How the Garcia Girls Lost Their Accents by Julia Alvarez | Teen Ink

How the Garcia Girls Lost Their Accents by Julia Alvarez

December 28, 2010
By GirlDreamer GOLD, Doraville, Georgia
GirlDreamer GOLD, Doraville, Georgia
15 articles 36 photos 13 comments

Favorite Quote:
“Hold fast to dreams for when dreams go, life is a barren field frozen with snow.” Langston Hughes


“Home sweet home!” This is a common phrase which people use to express their love for home, but what if the place they thought was home no longer felt like home? The Garcia girls’ integration into the American culture tears them apart from their Hispanic roots. Therefore, their feelings about home are mixed up with childhood reminiscence and adulthood vagueness. They become too Americanized and lose the values that form their ethnic and national heritage. The four characters grow from being the “Garcia girls” to each individual: Carla, Sandi, Yolanda and Sophia.
At the beginning of the novel, one of the Garcia girls, Yolanda, returns home to the Islands. However, Yolanda can not integrate herself into Dominican society as if she has never left. She has forgotten much of her Spanish and cannot express herself well. She distrusts the Hispanic men who try to help fix her car and she speaks English to them.

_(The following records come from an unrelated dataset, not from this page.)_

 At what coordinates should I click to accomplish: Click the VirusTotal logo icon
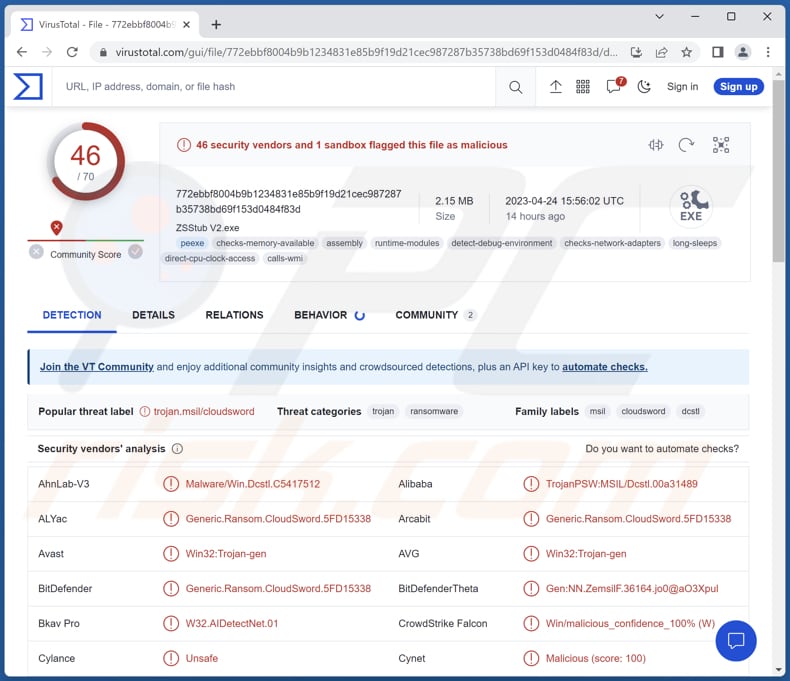(x=28, y=87)
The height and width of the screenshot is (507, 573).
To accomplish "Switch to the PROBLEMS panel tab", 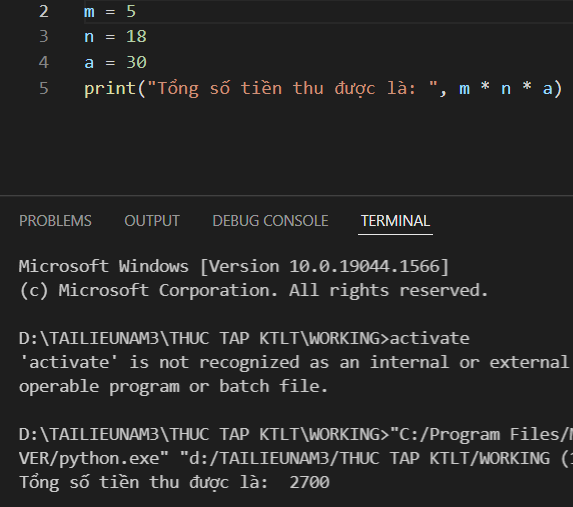I will tap(55, 221).
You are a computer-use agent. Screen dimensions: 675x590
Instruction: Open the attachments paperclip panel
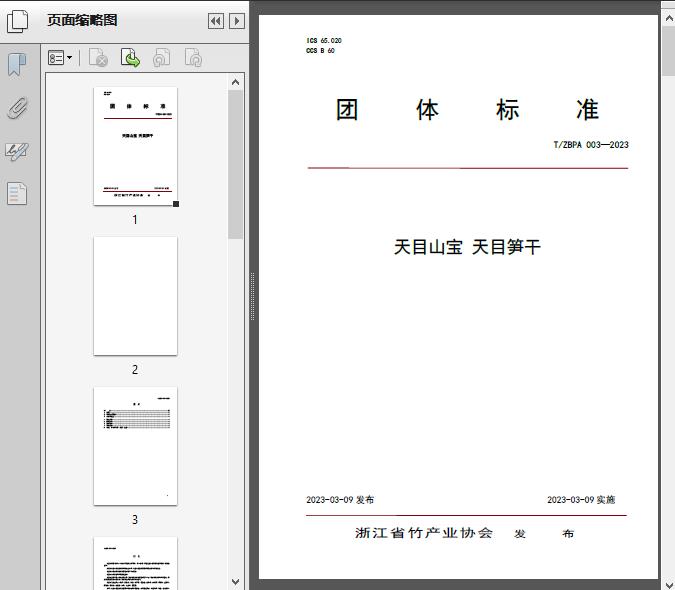[17, 108]
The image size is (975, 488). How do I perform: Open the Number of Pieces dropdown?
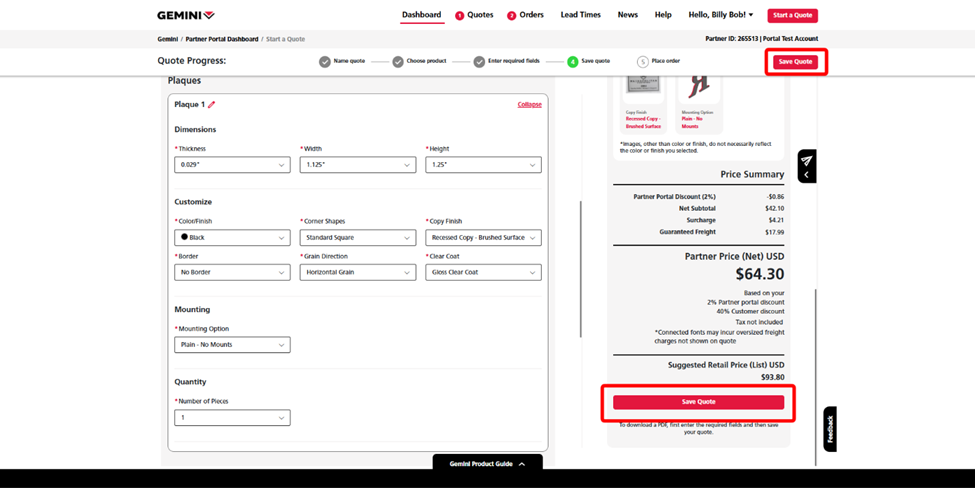pyautogui.click(x=232, y=418)
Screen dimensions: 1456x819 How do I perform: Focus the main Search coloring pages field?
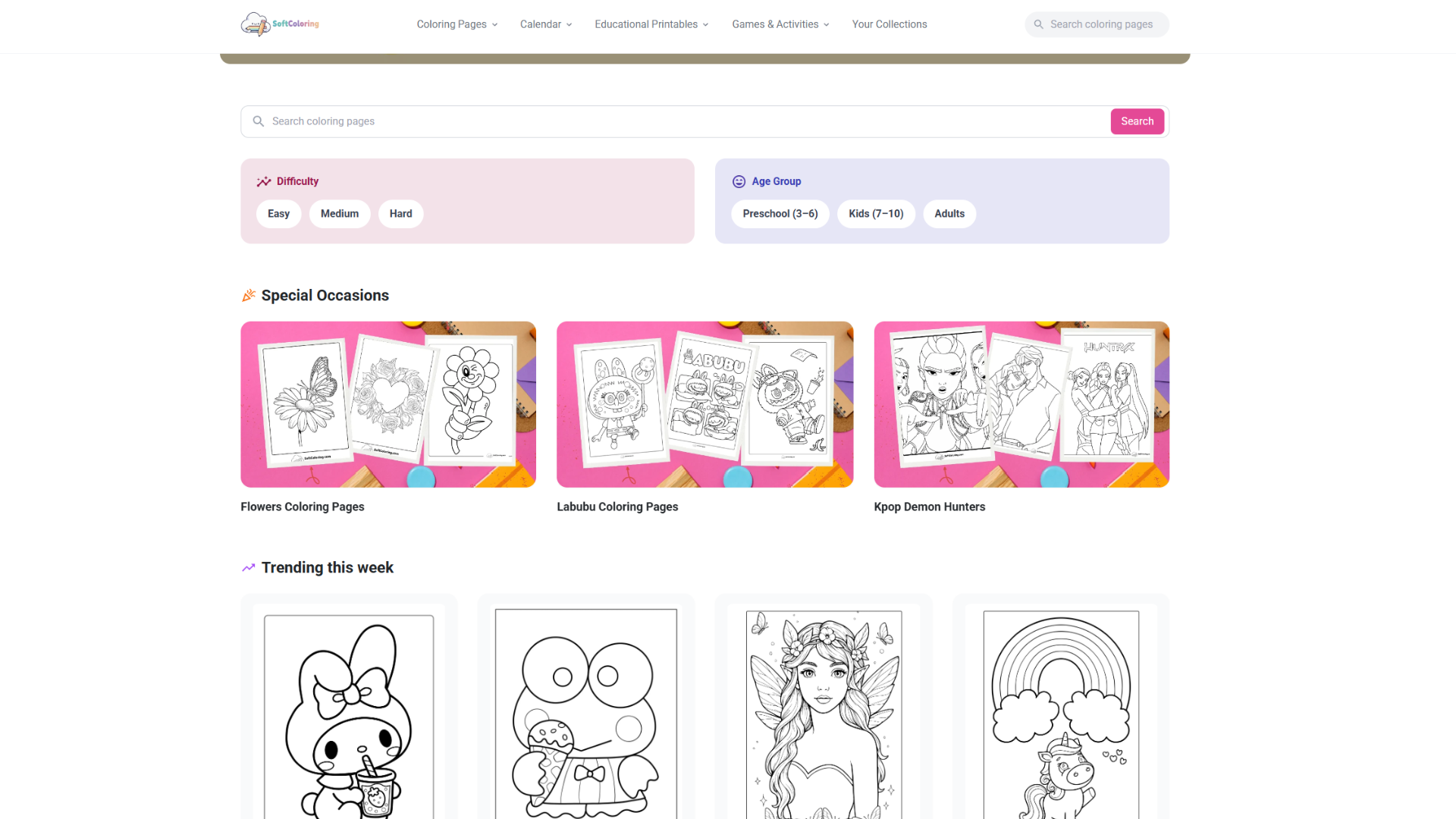pos(686,121)
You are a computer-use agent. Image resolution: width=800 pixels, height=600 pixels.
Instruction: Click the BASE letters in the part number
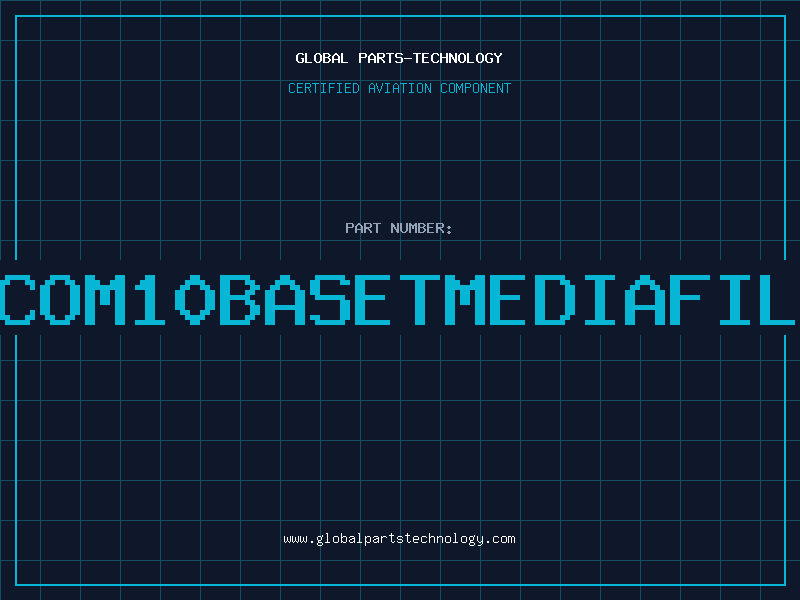pos(305,299)
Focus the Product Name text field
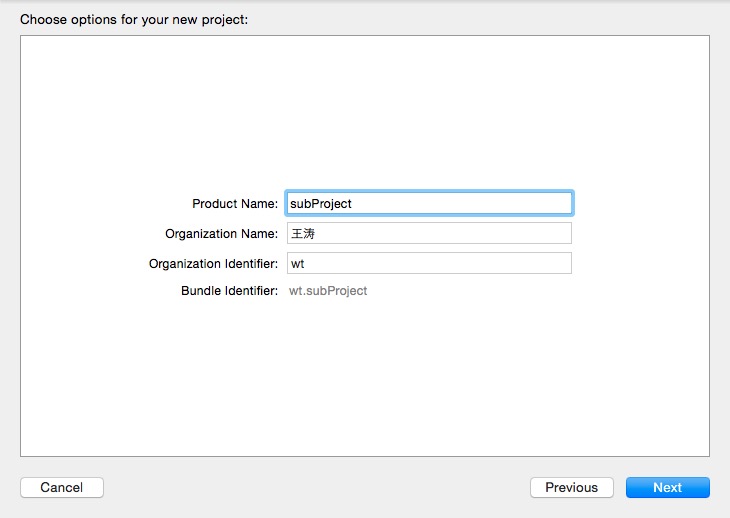 429,203
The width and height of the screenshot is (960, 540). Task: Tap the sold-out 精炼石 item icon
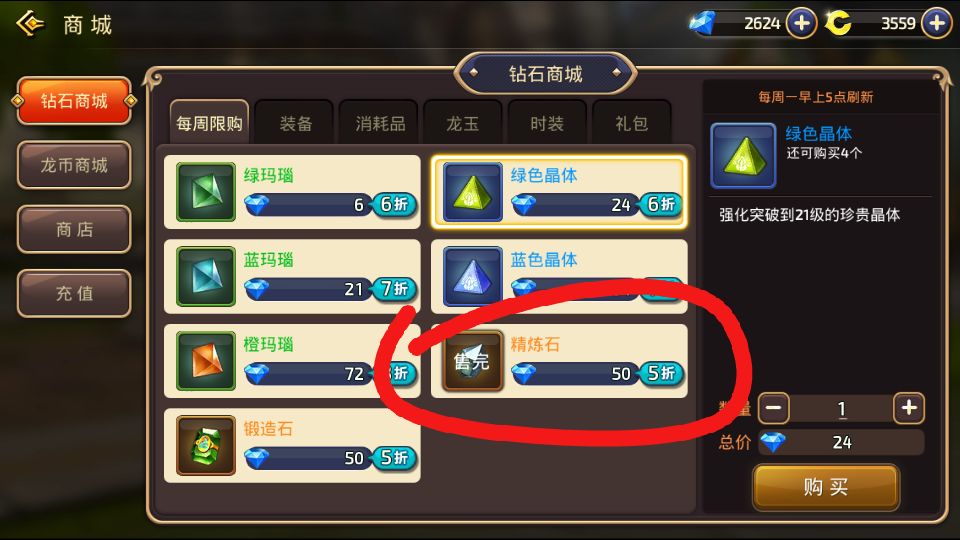click(473, 361)
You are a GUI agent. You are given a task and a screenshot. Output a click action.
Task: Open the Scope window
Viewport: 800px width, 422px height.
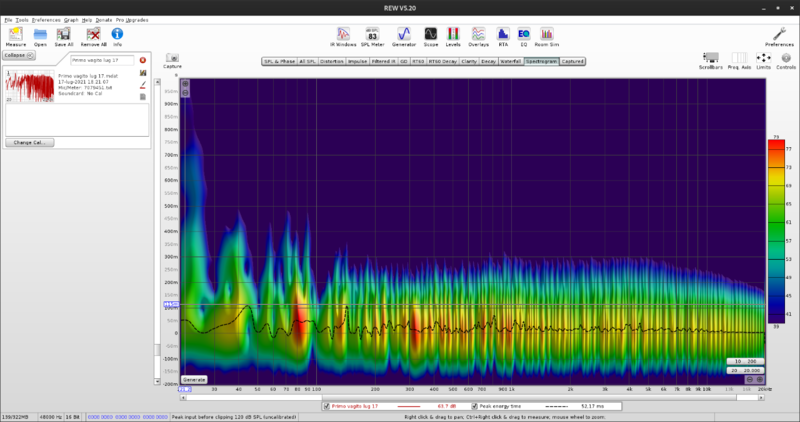[x=430, y=34]
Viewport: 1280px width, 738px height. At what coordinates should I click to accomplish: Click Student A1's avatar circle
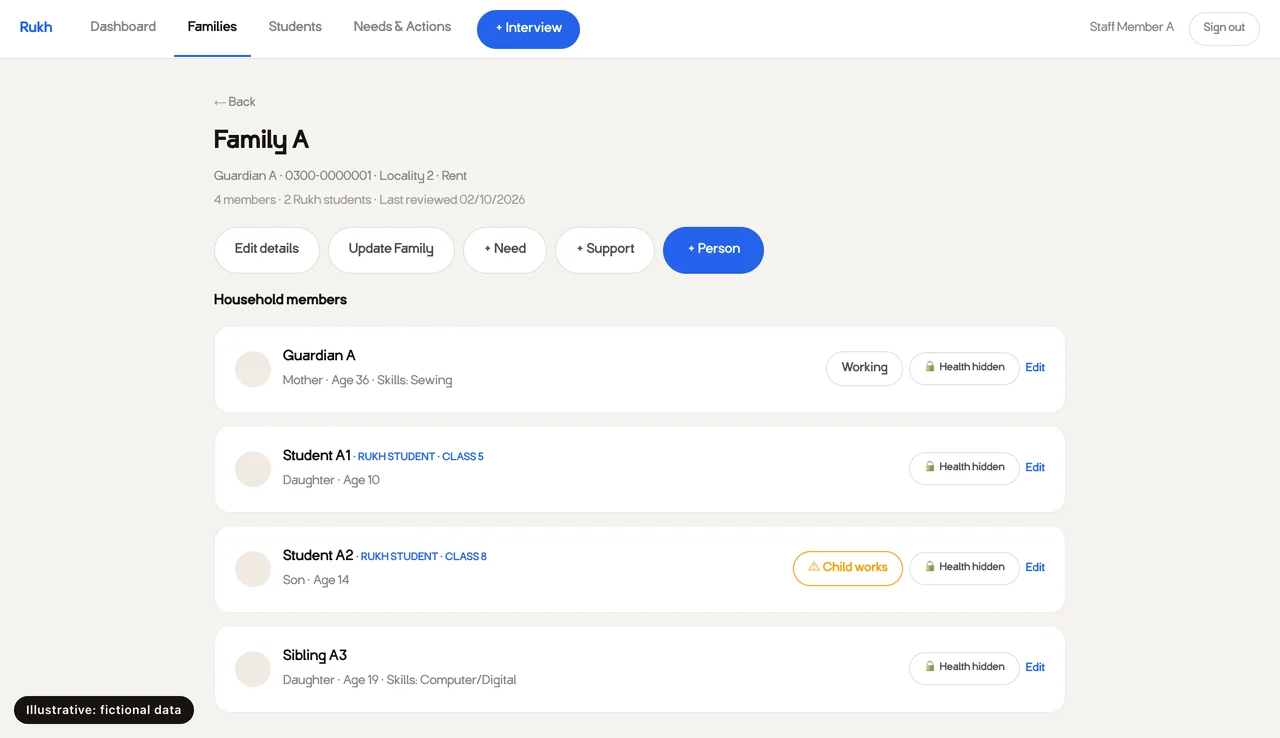click(x=253, y=469)
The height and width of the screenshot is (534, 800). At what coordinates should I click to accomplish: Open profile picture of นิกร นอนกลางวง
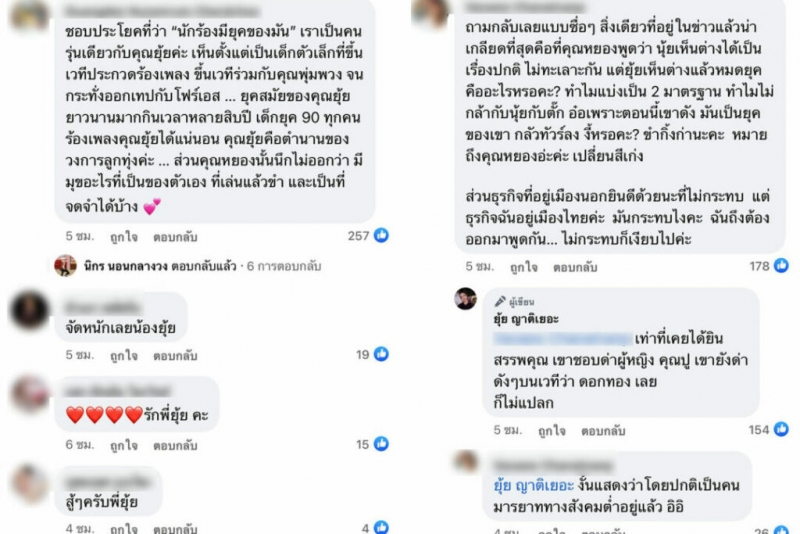click(65, 266)
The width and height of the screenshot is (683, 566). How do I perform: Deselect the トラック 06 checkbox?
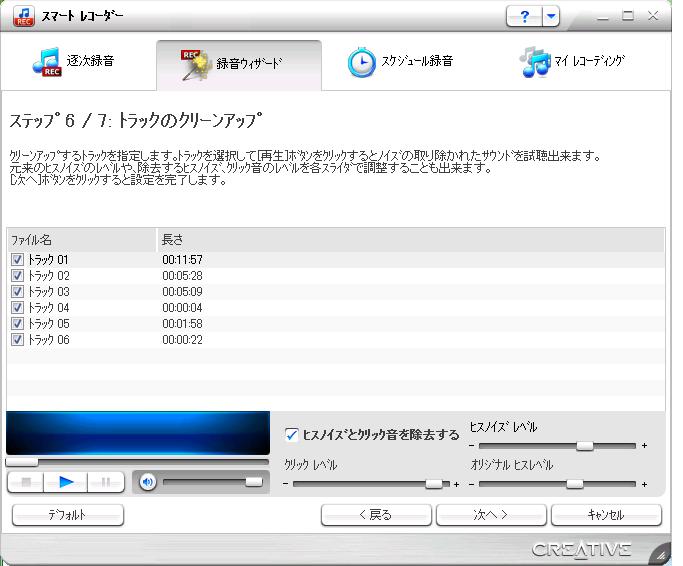pyautogui.click(x=17, y=340)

Her mistrust reflects her fear of home, the Dominican Republic. Although Yolanda is at her homeland, she feels like a stranger and is more comfortable when treated as a foreigner. The guavas Yolanda craves symbolized her desire to reconnect with her childhood memories. However, her twenty-nine years living in the USA has shaped her identity, so she can only return to her homeland as an outsider.
The kitten mentioned in the novel is a symbolism of the Garcia sisters. Just like how the kitty was taken from its mother and was too young to survive on its own, the girls were taken from their motherland and were too young to survive on their own. The mother cat symbolized their home, the Dominican Republic. Schwarz, the kitten, which became wounded during the abrupt transition, reflected how the Garcia girls were emotionally and psychologically injured during their integration to a new cultural environment. They suffered from abusiveness, bullying, and depression .The kitten became lost and could not return to the coal shed, just as how the girls feel as adults; they were unable to find their roots. This illustrated the impossibility of regaining a place in the Dominican culture. Despite the intimacy they felt toward their home, they also felt alienated and lost their sense of belonging.
Originated from different country, I have also experienced the mixed feelings of home.I was born in South Vietnam, in the countryside where the road is red dirt and the field is filled with acres of rice and the mountains loomed overhead. At the age of nine, my mother, sister, and I moved to America to reunite with my father in the US.
I remembered at that time, I had never heard of computers, cell phones, or CDs player. Jeans and T-shirts felt awkward and new to me, and even the mattress bed was unfamiliar compared to my wooden one at home. At school, I suffered from constant teasing about my native language and my futile effort to speak English. I missed Vietnam, waking up the sound of the roosters and smelling the fresh air of early dawn. I missed eating guavas, fresh coconuts, sweet papayas that grew right from the trees in my own backyard.
However, over time, just like the Garcia sisters, I adapted to the American cultures. America has technologies and inventions that make our life fast and convenient. Yet over time, we lose patience and the meanings of old traditions. Similar to the girls, as I grew older, a gap between my parents and I grew wider. They criticize me for being too opinionated, my impatience, and my perky sense of style. I find it difficult to discuss with them my emotional issues and my life in general.
However, what marked the realization of how Americanized I’ve become was the summer trip I took to Vietnam 3 years ago. After living in the USA for four years, my family and I went back to Vietnam for a visit. I noticed how awkward it was for me to speak to my relatives and I envied the bond, which I lacked, that the cousins shared among each other. They used puns and jokes with Vietnamese words which I didn’t connect. The words that slipped out of my tongues were English and Vietnamese words felt rusty. The elders criticized me for my short and dyed hairstyle. I also stood out physically with my jeans and T- shirts which I once found uncomfortable. After a while, like the Garcia girls, I missed the Americas. I felt homesick in my own home!
Nevertheless, the visit Vietnam was memorable and sweet. I got to see my grandma, my relatives and old friends. I enjoyed the simple Vietnamese life and breathtaking sceneries. These moments brought back to the experiences I had from the past in Vietnam. My most precious moments were lying in the hammock with my grandma sang to me childhood lullabies and harvesting the rice fields. I feel of my home as a refuge across the world, safe from America’s hectic lifestyle and the shelter of my past.